Djibouti attendu au tournant démocratique

La tension monte à Djibouti et la violence de la réaction du pouvoir peut faire craindre à un embrasement généralisé.

Le vent de la contestation souffle de plus en plus fort à Djibouti et la réaction du pouvoir ne s’est pas fait attendre. En quête de dialogue avec le président Ismaël Omar Guelleh, l’opposition désespère de trouver un terrain d’entente malgré un compromis politique couteux en 2013. Presque trois années plus tard, la pression repart à la hausse et le pouvoir multiplie les arrestations afin de couper l’élan d’un mouvement qui pourrait le faire vaciller. Djibouti est-il sur la mauvaise pente ?

Par Paul Laroche.

The president of Djibouti credits AR AlHashemi via Flickr ((CC BY-ND 2.0)
The president of Djibouti credits AR AlHashemi via Flickr ((CC BY-ND 2.0)

Ne nous le cachons pas, beaucoup de pays africains ne s’honorent pas par le respect de la démocratie et des droits de l’homme. Le petit État de Djibouti bordé par le Golfe d’Aden ne fait malheureusement pas exception malgré l’espoir d’un dialogue national renouvelé suite à des élections législatives en 2013 qui avait vu la percée historique de l’opposition. En place depuis 1999, le président Ismaël Omar Guelleh semble bien vouloir se représenter en 2016 pour effectuer un quatrième mandat. Une possibilité qui suscite l’indignation de ses adversaires politiques qui pour certains sont arrêtés et détenus au mépris des règles de droit. La tension monte à Djibouti et la violence de la réaction du pouvoir peut faire craindre un embrasement généralisé à moyen terme. Une hypothèse aux résultats contreproductifs pour un pouvoir qui cherche à renforcer encore sa mainmise sur l’État.

Face à un nouveau regain de tensions politiques, L’Association Française d’Amitié et de Solidarité avec les Peuples d’Afrique (AFASPA) a adressé un courrier au président djiboutien, mais aussi au président Français afin que cessent « les violations diverses des droits de l’homme perpétrées par les militaires et les forces de police Djiboutiennes sur des bases ethniques, tribales et familiales, à l’encontre des personnes dont le seul délit est d’avoir un lien plus ou moins lointain avec des membres du Front pour la Restauration de l’Unité et de la Démocratie (FRUD) ».

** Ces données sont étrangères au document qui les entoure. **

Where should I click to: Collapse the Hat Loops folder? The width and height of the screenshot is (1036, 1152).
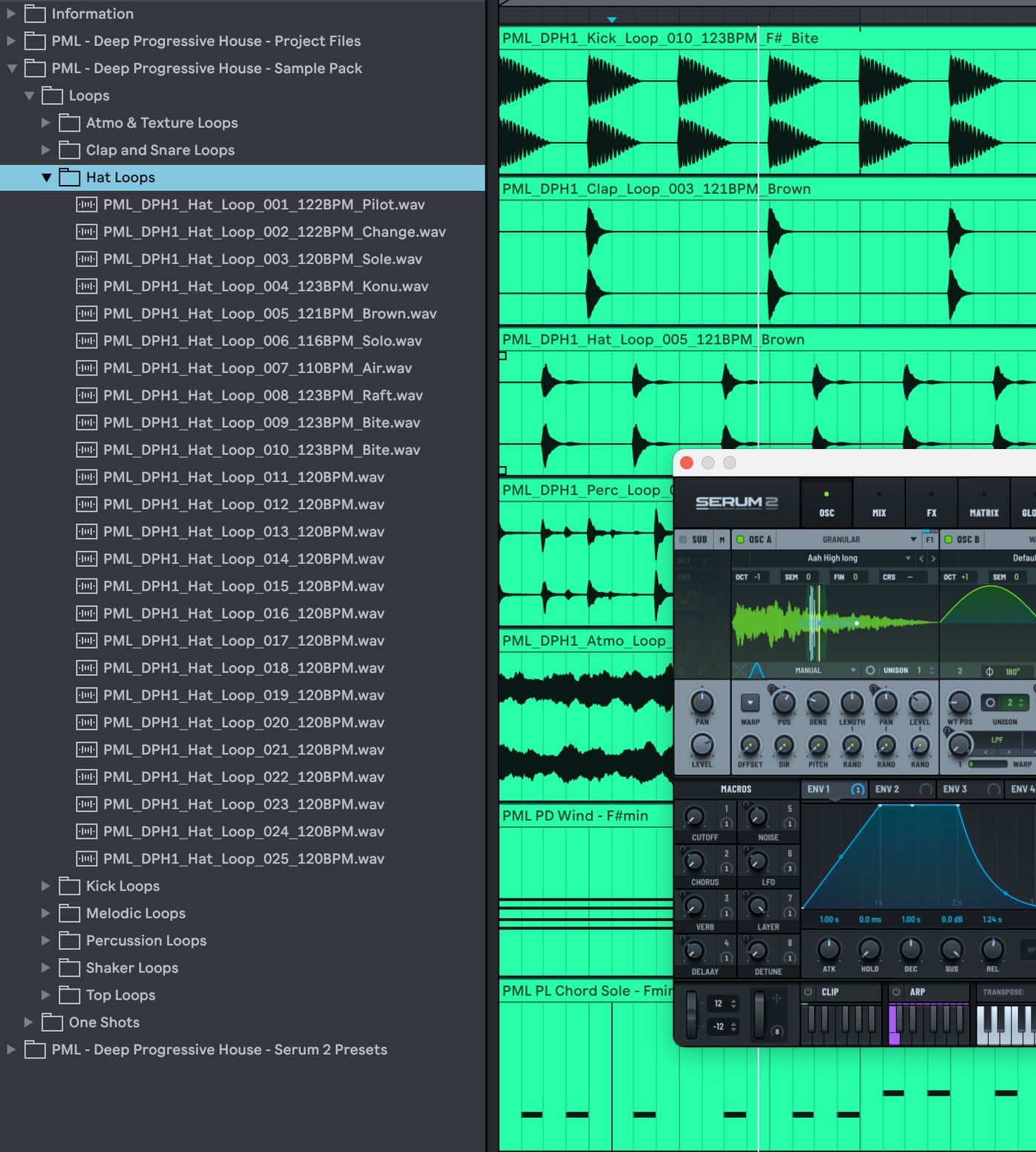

Opposé militairement aux forces de l’ordre djiboutiennes, le FRUD constitue une épine dans le pied d’un président qui souhaite disposer d’une liberté totale dans son pays. Des opérations coup de poing sont parfois menées par l’un ou l’autre des protagonistes sans que la paix ne soit mise sur l’autel de la réconciliation nationale. Depuis le 3 octobre, ce sont les forces loyalistes qui sonnent la charge avec des arrestations de civils dont le seul crime est d’être liés familialement avec des membres du FRUD. Une campagne de terreur dénoncée par l’AFASPA après les premières révélations de la Ligue djiboutienne des droits de l’homme. Plusieurs dizaines de personnes auraient été arrêtées à ce jour dont une quinzaine de femmes.

La justice djiboutienne doit rapidement faire la lumière sur ce qui ressemble de plus en plus à une tentative d’intimidation par le pouvoir, même s’il est encore trop tôt pour cerner tous les tenants et les aboutissants de cet épisode peu glorieux. À un an des élections présidentielles auxquelles le président Guelleh ne peut pas se présenter si la Constitution reste la même, l’affaire fait grand bruit au sein d’une société djiboutienne qui voit avec inquiétude la montée des tensions. Sur le plan international, l’image d’Ismaël Omar Guelleh pourrait s’en ressortir ternie surtout que cela survient quelques semaines après le refus présidentiel de se présenter devant la justice britannique (en qualité de témoin) pour faire la lumière dans le procès Boreh.

Djibouti est à un tournant de son histoire. Soit toutes les parties en présence font preuve de responsabilité et cessent les actions qui engendrent la violence, soit une dérive autoritaire sans précédent et des contestations violentes pourraient éclater dans un pays où la stabilité est recherchée par les grandes puissances qui disposent notamment de bases militaires. En effet, la situation géographique tout à fait exceptionnelle de Djibouti en font un théâtre de manœuvres militaires bien plus importantes que ne le suggère la puissance intrinsèque du pays.